===== Texte à lire =====

Opinion
Syrie / Archéologie: Le compte à rebours
pour la France a commencé «à l’insu de
son plein gré»
René Naba
Photo:
D.R.
Mardi 3 juin 2014
La métaphore de la pierre
-
« De l’archéologie au Moyen Orient
et de son application en temps de
guerre en Syrie » (1).
-
«La tradition, c’est de nourrir les
flammes et non de vénérer les
cendres»-Gustave Mahler.
Paris- L’archéologie, c’est le passé.
C’est la mort? Non pas vraiment.
L’archéologie, c’est la vie. Le déroulé
de la vie. Une occasion de se livrer à
une introspection par une rétrospective.
Si l’archéologie se définit comme une
discipline qui a pour objet la
connaissance et l’étude de l’antiquité
et qu’elle renvoie systématiquement,
dans le langage courant, à la notion d’antiquité….
L’antiquité n’est pas, loin s’en
faut, un archaïsme. Dans son sens usuel,
il s’agit d’une science qui a pour objet
l’étude des civilisations humaines
passées à partir des monuments qui en
subsistent. Il relève donc du patrimoine
d’un pays et de son héritage. C’est un
élément précieux de connaissance de
notre passé et donc de notre présent.
L’archéologie, en fait, est à un pays ce
que la généalogie est à une famille, ce
que la géologie est à l’auscultation du
corps en ce qu’elle induit une lecture
fractale du pays par l’analyse des
diverses couches de sédimentation. Mais
si la géologie est un voyage dans les
entrailles du pays, l’archéologie porte
témoignage d’un pays, de son histoire,
de sa place dans l’histoire. Toutes ses
disciplines sont complémentaires en ce
que la pluridisciplinarité est
nécessaire pour la compréhension d’un
pays et concourt à la compréhension de
la géosphère culturelle et humaine du
pays, préalable à la définition d’une
stratégie en sa direction.

===== Données brutes =====

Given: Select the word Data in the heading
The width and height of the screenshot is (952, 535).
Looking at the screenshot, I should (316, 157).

=====

Consigne A -
D'après le texte sur l'archéologie, qu'est l'archéologie à un pays ?
Consigne B -
Recopiez fidèlement le passage du texte sur l'archéologie qui va de « Si l’archéologie se » à « la notion d’antiquité…. ».

Résultat final A -
Elle est à un pays ce que la généalogie est à une famille.

Résultat final B -
Si l’archéologie se définit comme une
discipline qui a pour objet la
connaissance et l’étude de l’antiquité
et qu’elle renvoie systématiquement,
dans le langage courant, à la notion d’antiquité….